To check that it took, “get-mmagent”. Make sure memory compression shows “false”

It seemed less stuttery / pausy. It does reproject, but it’s not objectionable). Maybe my imagination so if someone else tries, please let me know. Am I seeing what I want to see, or is there something there?

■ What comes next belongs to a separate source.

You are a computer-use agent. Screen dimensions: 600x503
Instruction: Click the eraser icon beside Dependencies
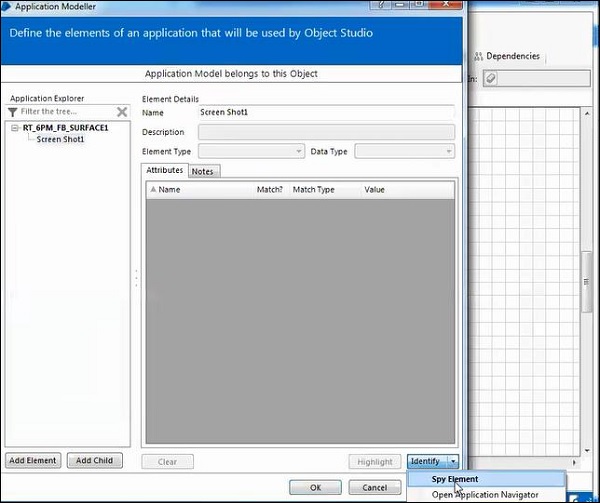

Asus ROG Max 12 Hero (latest BIOS)
10900k at 5.0 (HT off)
mild OC EVGA 3090 hydrid (latest firmware)
457.30 drivers
32 GB @ 4000 CL15 (XMP profile, no adjustments)
Reverb G2
OpenXR preview drivers
90 TAA in MSFS, 100 in OpenXR (custom render unchecked)
repro automatic
Game mode off
HAGS off

I’ve been testing with the Icon (nice n simple), figuring maybe I can get that one to run in VR ok. My last test (that was smooth) was with no weather at Ohare (and I have the payware scenery that’s a bit of strain on the system). I whipped my head all around while barnstorming over the field and couldn’t get it to stagger/stutter.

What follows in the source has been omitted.